Iraqi Christians displaced from their homes for more than two years attend church on a Sunday evening at a camp in Irbil.

Nearly 6,000 Christian Iraqis are living in a camp in the Kurdish city of Irbil after ISIS forced them from their hometowns.

Young Iraqis wait for communion outside a church in Irbil's Ashti camp.

Many families have decorated their temporary homes, made from shipping containers, with crosses, as if to signal their distress and show their resolve for their faith.

Boys help out in a carpentry shop at Ashti camp.
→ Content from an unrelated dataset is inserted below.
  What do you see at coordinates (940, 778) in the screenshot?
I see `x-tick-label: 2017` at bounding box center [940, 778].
The Christian families want to return home to rebuild, but many have lost hope for a decent future in Iraq.

An elderly woman keeps watch over her great-granddaughter at Ashti. She and her family fled Qaraqosh, Iraq's largest Christian city, when ISIS fighters took it over in August 2014.

Life goes on at Ashti camp, which has restaurants, coffee shops and stores. Here, a man gets a shave and a haircut at the local barber.
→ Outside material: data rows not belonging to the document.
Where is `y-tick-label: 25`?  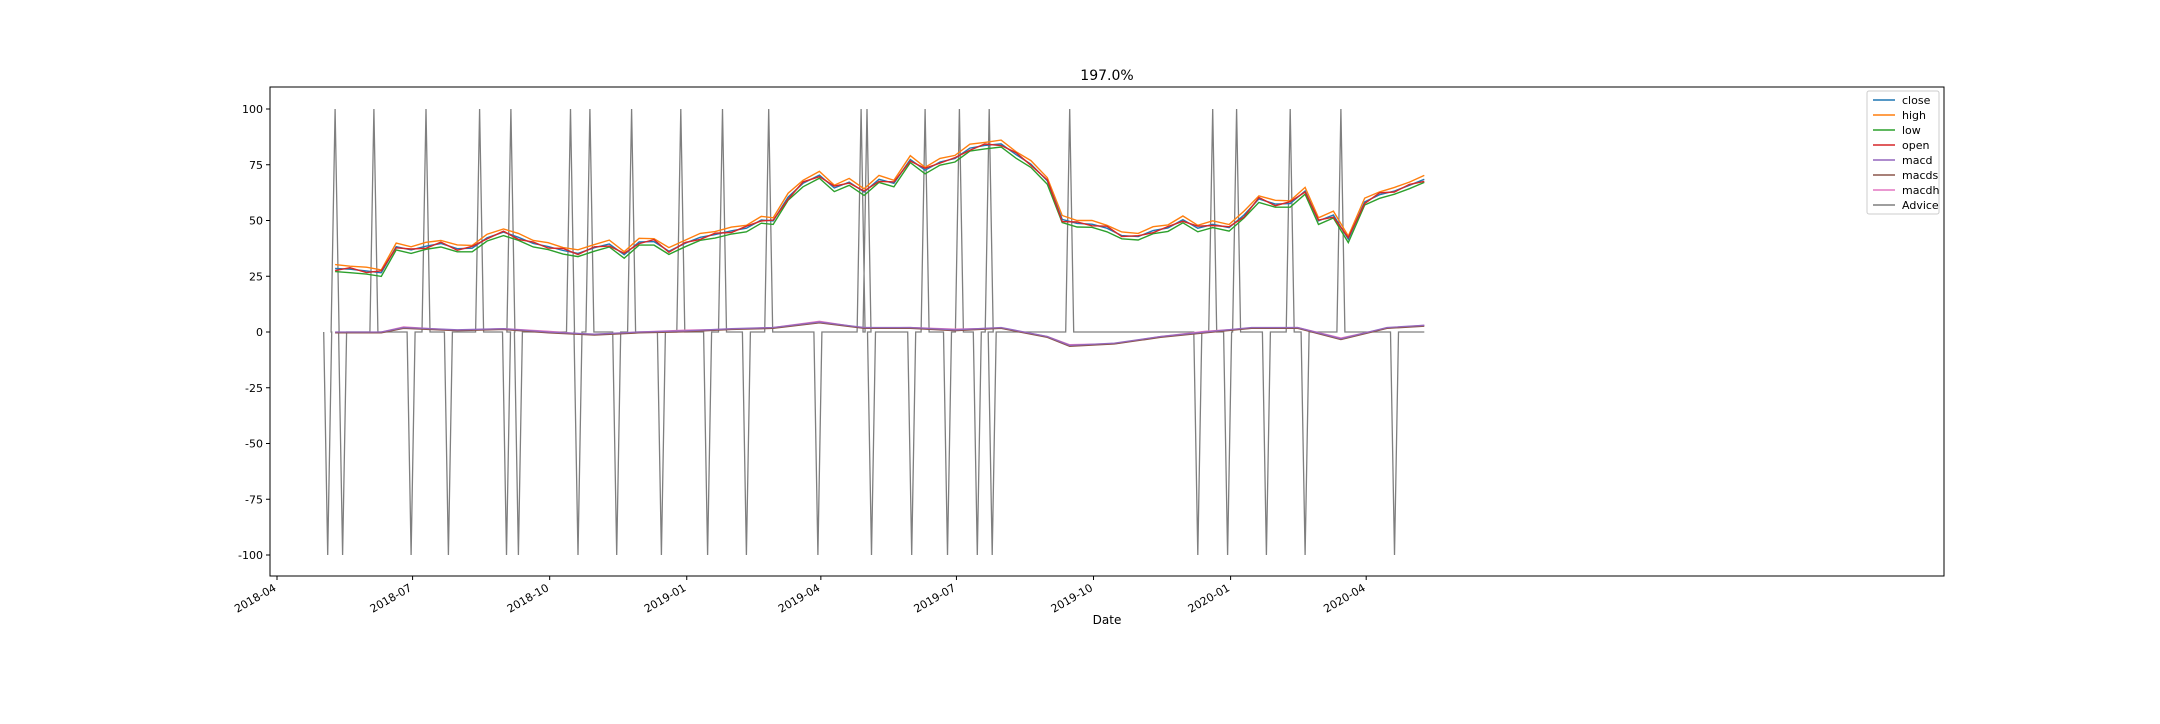 y-tick-label: 25 is located at coordinates (256, 276). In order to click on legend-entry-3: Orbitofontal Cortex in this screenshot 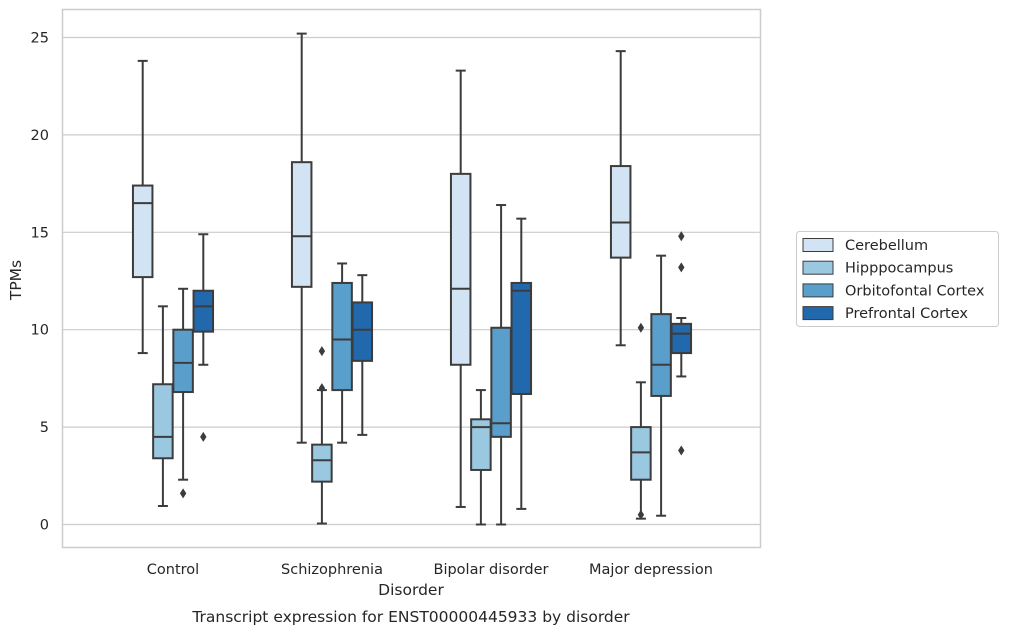, I will do `click(894, 291)`. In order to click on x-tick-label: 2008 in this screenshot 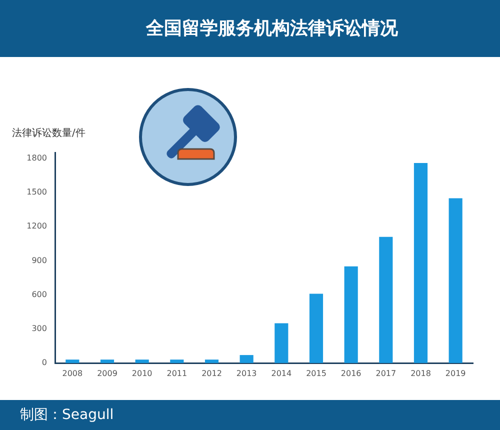, I will do `click(72, 373)`.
Ashti camp is full of displaced families with many young children.

Raja Paulous, 46, right, runs a small grocery at Ashti camp. Back home in Qaraqosh, she had a grocery service and led a happy life. She can't find it in her heart to forgive ISIS for destroying her life.
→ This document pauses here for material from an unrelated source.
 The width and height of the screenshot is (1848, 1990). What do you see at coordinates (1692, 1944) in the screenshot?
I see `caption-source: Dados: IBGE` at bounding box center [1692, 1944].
People gather for service at Ashti camp as the sun goes down on a Sunday evening.

Christianity took hold in Iraq as early as the first century, but after decades of persecution, fewer than 300,000 Christians remained when ISIS entered Nineveh province.

The future of Christianity in Iraq is in peril after ISIS mowed through northern Iraq. Some say their religion is dead in the troubled nation.